Germany's finance watchdog to make targeted inspections amid 'substantial' AI risks


The logo of Germany's Federal Financial Supervisory Authority BaFin (Bundesanstalt fuer Finanzdienstleistungsaufsicht) is pictured outside of an office building of the BaFin in Bonn, Germany, April 15, 2019. REUTERS/Wolfgang Rattay

FRANKFURT, May 12 (Reuters) - Germany's ⁠banking regulator BaFin warned on Tuesday that cyber ⁠risks were "growing" and "substantial" due to advances in artificial ‌intelligence, and announced a new division will conduct targeted inspections at financial firms.

The emergence of Anthropic's Mythos has set up a scramble ​from the global banking industry to ⁠gain access and test ⁠the technology as regulators rush to examine the cybersecurity risks ⁠the ‌new artificial intelligence model raises and how prepared financial firms are to tackle them.

"These new ⁠AI models can identify many vulnerabilities in both ​new and ‌existing IT systems with remarkable speed," said BaFin President ⁠Mark Branson.

"They ​will be able to exploit the vulnerabilities they find ever more rapidly."

Branson said that the financial industry could afford ⁠to strengthen cybersecurity, calling it "an urgent ​and essential investment".

Mythos is viewed by cybersecurity experts as posing significant challenges to the banking industry and its legacy technology ⁠systems, prompting a series of warnings from regulators and policymakers.
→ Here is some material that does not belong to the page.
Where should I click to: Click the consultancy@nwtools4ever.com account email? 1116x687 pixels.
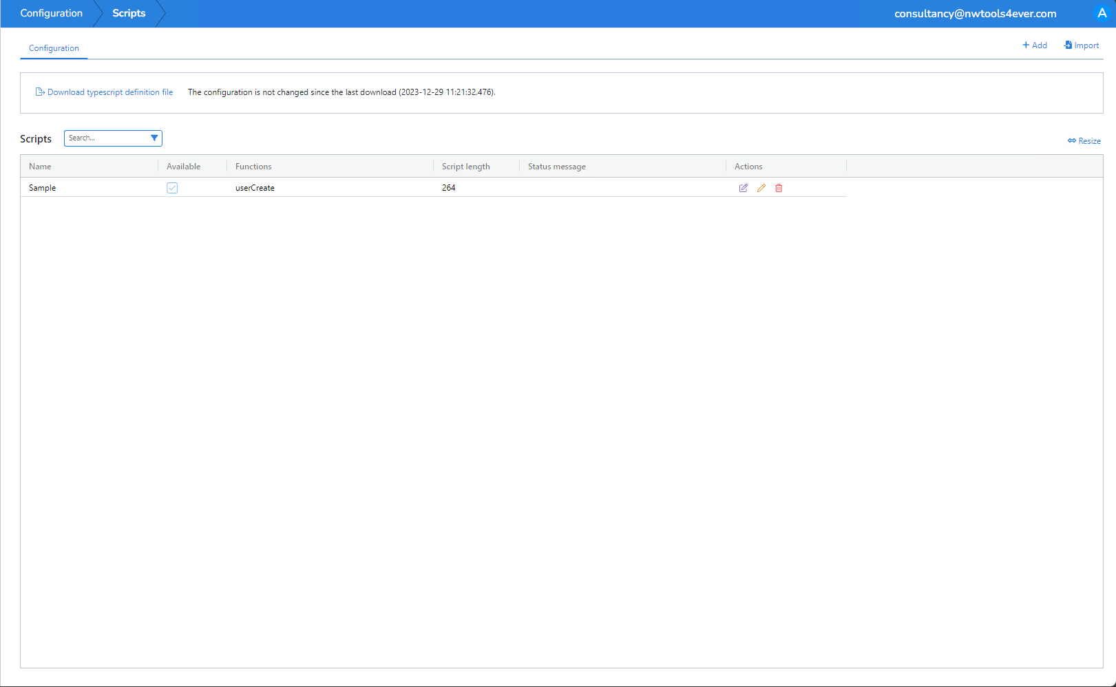[x=975, y=14]
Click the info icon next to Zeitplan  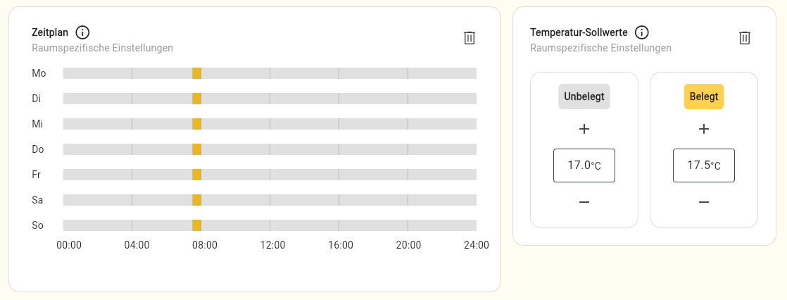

A string of U.S. banks have so far been given access to Mythos.

Branson said that a new ​division will make targeted inspections of ⁠financial firms.

"Such 'IT spotlight' inspections take far less time than fully-fledged ​reviews. We can therefore complete more ‌of them and thus respond ​more effectively to current developments and incidents," he said.